Table of Contents


This page provides information on the MultiMatte Materials Render Element.

 

Overview


The MultiMatte Materials Render Element creates red, green, and blue selection masks based on material's ID number. Please note that this channel does not take into consideration Material's ID color.

With this render element, only three colors are possible: red, green, and blue. It analyzes the scene at render time and automatically creates the necessary number of channels based on the number of unique specified IDs. Each channel holds up to 3 unique IDs. Each channel's name indicates the IDs it represents.

With MultiMatte, a single R, G, or B channel can be used directly as a matte, eliminating the step of selecting the color in the compositing software. This ease of use makes MultiMatte a popular choice for compositors.

The MultiMatte Materials Render Element includes an antialiasing option.
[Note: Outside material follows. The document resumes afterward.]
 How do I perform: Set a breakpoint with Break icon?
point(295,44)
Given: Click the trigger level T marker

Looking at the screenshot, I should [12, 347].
Besides this render element, V-Ray also supports MultiMatte Objects channel, which uses Object ID numbers.

 

MultiMatte Materials
Beauty

 

 

UI Paths


||V-Ray Asset Editor|| > Render Elements (right-click) > MultiMatte Materials
||V-Ray Asset Editor|| > Create Asset (left-click) > Render Elements > MultiMatte Materials

 

 

How to Set Material IDs


Assign Material ID attribute from the Add Attribute button to all materials. Set ID numbers in the newly appeared rollout for each material.

You can select one ID number for more than one material in order to create a group of objects in the MultiMatte channel.

All items with the material assigned are colored in the same color in this channel. See the result in the overview.

 

 

 

Common Uses


The MultiMatte Materials Render Element is useful for isolating Materials in a scene. While other matte render elements perform similar tasks, MultiMatte is often quicker to use in compositing software because it can be made to include only pure red, green, or blue channels to represent objects in the scene. Compositing software often has a feature for easily selecting the red, green, or blue channels in an image for use as mattes.

In this example, we set the pillow material ID as 1, the the sofa material ID as 2, and the blanket material ID as 3. Thus, masks are created in compositing to modify the isolated materials. See the render before and after compositing.